* [Task to carry out]
Show, from the records below, all lines that contain the word "sidebar".

====

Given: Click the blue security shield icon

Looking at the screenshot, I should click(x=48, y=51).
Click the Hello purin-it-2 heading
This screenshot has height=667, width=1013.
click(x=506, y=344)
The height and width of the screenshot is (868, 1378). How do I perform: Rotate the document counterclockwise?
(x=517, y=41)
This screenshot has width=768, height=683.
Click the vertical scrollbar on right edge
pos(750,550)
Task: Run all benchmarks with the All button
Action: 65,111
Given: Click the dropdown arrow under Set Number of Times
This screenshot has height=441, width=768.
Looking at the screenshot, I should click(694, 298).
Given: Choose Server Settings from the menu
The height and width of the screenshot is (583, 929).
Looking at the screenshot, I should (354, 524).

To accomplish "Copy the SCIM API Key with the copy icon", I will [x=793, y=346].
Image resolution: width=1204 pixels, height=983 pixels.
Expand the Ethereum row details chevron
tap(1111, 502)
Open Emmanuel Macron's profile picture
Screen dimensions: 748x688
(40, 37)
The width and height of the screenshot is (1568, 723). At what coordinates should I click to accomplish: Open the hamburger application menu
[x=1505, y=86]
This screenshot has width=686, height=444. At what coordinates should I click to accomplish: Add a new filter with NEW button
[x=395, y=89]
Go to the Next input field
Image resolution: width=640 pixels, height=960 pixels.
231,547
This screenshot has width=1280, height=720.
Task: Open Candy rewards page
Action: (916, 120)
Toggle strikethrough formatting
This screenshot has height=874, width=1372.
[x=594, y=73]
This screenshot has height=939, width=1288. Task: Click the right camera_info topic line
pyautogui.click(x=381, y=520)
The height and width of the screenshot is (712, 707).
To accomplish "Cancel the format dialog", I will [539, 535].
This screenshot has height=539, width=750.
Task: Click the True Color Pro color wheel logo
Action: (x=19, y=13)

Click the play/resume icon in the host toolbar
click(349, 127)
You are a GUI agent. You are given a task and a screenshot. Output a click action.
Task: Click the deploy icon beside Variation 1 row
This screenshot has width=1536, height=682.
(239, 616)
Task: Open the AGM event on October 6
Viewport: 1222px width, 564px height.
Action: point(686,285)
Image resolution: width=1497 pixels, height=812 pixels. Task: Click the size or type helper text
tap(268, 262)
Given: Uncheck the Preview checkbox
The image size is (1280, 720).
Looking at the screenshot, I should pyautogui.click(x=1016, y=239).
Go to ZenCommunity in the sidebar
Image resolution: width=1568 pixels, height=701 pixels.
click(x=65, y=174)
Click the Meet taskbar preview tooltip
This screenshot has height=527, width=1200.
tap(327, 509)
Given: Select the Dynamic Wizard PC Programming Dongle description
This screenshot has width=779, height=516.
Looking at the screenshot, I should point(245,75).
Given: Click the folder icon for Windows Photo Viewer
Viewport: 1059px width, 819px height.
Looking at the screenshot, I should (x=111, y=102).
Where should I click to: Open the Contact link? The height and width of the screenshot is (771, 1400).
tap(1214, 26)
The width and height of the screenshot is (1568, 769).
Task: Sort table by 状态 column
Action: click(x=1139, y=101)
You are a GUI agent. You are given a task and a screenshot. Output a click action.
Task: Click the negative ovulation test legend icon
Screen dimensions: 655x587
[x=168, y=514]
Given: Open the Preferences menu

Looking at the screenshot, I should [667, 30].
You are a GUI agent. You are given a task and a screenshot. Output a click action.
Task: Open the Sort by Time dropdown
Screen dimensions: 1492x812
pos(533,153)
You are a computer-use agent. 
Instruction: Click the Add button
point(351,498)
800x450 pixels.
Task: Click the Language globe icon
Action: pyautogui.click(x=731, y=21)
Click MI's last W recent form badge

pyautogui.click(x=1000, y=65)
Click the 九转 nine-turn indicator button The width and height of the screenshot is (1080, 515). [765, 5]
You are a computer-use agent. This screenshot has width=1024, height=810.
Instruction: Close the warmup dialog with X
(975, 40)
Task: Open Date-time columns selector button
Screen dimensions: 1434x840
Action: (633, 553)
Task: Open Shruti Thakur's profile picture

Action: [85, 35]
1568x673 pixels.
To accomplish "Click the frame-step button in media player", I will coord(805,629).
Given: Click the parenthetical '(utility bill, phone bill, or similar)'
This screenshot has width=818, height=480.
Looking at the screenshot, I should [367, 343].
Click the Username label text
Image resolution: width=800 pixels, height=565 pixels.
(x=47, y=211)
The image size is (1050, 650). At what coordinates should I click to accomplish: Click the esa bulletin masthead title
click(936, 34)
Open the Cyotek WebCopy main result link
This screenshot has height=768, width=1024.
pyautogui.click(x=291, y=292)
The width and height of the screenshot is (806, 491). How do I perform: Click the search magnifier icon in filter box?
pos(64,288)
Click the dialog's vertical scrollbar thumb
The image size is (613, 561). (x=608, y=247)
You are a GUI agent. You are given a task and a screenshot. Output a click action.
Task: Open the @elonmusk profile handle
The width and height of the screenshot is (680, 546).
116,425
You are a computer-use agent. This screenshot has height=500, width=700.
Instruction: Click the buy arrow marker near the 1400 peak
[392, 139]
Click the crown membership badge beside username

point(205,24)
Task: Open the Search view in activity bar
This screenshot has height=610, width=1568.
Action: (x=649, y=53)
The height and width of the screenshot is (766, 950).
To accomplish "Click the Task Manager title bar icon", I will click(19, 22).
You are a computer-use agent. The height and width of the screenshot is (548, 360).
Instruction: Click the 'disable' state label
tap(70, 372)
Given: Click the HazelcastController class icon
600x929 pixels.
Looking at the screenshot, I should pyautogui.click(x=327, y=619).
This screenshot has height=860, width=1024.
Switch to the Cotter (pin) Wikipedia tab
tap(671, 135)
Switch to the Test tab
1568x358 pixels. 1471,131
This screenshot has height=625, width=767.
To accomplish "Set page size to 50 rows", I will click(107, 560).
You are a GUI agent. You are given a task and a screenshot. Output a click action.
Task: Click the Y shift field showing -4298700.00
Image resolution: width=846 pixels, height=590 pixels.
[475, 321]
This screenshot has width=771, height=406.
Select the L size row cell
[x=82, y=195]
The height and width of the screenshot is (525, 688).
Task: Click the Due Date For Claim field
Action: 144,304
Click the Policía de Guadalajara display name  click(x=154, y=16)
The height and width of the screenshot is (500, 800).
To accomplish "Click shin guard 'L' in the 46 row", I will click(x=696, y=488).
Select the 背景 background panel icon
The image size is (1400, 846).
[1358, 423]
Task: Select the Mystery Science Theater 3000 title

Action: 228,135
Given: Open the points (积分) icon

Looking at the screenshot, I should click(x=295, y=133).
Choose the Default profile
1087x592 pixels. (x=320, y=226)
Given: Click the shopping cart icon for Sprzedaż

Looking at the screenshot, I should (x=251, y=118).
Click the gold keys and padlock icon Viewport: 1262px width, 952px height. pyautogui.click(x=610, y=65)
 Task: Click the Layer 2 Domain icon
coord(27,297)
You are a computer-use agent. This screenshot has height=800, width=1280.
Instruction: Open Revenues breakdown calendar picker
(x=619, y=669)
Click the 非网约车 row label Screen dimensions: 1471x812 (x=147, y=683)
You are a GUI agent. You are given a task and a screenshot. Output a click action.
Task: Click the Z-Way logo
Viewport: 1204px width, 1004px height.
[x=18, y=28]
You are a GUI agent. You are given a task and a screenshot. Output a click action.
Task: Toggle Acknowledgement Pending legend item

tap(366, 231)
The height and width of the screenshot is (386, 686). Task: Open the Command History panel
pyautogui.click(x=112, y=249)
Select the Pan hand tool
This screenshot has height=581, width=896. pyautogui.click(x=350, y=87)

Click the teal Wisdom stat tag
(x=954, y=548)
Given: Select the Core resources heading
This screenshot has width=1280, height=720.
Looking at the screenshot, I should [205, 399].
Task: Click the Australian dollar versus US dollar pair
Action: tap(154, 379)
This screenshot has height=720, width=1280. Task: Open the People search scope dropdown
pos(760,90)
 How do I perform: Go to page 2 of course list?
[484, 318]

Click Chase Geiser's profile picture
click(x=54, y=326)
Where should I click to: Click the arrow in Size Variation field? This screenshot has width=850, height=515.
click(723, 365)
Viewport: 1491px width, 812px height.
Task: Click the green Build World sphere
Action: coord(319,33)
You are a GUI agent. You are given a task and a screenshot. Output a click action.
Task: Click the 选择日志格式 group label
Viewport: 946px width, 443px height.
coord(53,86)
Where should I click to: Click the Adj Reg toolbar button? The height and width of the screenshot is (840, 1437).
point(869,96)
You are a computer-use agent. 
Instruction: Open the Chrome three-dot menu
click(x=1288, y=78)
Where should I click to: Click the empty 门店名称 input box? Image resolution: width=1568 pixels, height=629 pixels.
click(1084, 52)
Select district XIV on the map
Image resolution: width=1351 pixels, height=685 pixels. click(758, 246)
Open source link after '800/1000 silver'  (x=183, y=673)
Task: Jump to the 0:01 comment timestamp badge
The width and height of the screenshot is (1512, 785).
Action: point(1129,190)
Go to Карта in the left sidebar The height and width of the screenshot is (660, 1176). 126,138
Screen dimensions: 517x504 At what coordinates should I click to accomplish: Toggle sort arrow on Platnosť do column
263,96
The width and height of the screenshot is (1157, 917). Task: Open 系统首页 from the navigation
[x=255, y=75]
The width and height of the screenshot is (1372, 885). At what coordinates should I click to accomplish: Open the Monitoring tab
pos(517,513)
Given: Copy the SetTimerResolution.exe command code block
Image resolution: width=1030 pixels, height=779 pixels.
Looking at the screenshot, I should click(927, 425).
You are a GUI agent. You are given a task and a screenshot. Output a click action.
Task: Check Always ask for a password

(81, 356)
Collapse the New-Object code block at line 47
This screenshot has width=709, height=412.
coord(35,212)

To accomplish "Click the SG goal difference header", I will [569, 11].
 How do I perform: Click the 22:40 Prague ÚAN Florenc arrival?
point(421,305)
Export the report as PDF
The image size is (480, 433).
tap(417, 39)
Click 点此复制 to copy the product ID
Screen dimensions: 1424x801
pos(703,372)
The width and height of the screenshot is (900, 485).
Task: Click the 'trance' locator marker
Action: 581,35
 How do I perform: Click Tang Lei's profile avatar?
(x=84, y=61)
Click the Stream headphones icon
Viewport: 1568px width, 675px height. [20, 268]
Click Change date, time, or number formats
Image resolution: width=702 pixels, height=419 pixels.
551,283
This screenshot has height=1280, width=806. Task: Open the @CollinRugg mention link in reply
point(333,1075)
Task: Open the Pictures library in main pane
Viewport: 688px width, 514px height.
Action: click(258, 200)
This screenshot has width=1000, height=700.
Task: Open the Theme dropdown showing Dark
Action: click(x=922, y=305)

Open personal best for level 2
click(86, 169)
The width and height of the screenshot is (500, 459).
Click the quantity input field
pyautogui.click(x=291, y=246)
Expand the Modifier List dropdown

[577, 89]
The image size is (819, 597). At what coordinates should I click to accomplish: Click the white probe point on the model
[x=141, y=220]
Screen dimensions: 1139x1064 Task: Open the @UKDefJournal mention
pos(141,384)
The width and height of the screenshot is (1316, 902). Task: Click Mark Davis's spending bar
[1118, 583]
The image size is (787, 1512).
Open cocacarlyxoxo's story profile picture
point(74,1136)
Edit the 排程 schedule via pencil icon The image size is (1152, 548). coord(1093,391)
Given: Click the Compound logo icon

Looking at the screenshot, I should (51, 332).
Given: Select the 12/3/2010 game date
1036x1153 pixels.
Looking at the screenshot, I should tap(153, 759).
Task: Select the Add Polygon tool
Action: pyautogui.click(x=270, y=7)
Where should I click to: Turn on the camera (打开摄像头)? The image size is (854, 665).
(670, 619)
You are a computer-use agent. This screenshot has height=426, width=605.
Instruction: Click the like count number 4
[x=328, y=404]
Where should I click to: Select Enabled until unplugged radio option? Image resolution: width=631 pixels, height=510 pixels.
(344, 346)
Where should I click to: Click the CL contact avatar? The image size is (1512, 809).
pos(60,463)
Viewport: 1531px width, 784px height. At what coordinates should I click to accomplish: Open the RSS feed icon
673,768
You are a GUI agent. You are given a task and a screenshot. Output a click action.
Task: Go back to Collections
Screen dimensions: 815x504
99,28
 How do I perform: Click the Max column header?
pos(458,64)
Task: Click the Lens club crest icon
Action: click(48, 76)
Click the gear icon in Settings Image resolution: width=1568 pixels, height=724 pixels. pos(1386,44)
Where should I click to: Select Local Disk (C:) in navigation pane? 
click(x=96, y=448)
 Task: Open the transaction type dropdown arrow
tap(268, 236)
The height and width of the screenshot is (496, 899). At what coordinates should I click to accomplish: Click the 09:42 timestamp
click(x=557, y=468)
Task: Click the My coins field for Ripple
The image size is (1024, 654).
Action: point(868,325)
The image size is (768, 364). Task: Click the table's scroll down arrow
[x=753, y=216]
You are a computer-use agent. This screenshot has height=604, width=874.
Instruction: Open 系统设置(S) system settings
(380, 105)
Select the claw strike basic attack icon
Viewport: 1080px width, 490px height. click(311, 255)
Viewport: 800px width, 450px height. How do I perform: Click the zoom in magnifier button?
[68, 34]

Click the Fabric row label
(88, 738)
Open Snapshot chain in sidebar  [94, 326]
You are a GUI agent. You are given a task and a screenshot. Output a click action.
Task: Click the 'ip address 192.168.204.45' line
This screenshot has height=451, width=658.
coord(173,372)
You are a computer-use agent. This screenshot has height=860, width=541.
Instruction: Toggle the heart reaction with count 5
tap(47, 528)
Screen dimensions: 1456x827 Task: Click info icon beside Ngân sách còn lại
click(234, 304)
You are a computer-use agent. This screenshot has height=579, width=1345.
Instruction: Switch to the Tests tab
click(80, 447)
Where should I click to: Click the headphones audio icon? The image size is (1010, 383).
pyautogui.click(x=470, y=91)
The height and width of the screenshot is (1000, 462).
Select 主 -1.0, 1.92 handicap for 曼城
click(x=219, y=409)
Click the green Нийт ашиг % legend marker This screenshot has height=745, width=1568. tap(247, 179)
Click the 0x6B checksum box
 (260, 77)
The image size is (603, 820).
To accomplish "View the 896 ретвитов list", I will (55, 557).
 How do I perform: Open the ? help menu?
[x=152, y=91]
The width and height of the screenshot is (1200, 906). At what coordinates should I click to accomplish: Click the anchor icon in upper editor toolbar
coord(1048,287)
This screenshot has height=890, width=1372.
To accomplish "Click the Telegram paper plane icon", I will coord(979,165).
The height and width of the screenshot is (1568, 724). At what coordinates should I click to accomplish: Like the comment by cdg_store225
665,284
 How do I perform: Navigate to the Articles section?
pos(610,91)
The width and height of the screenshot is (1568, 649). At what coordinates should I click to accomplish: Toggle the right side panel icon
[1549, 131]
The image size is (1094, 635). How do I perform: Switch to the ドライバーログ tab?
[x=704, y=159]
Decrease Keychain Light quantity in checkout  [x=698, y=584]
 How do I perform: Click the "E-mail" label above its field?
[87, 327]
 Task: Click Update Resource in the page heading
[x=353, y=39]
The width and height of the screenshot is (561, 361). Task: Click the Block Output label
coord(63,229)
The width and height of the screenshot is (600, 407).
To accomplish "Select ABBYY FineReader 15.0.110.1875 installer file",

====

* [Exercise solution]
Go to ZenCommunity in the sidebar
Go to Карта in the left sidebar The height and width of the screenshot is (660, 1176). 126,138
Open Snapshot chain in sidebar  [94, 326]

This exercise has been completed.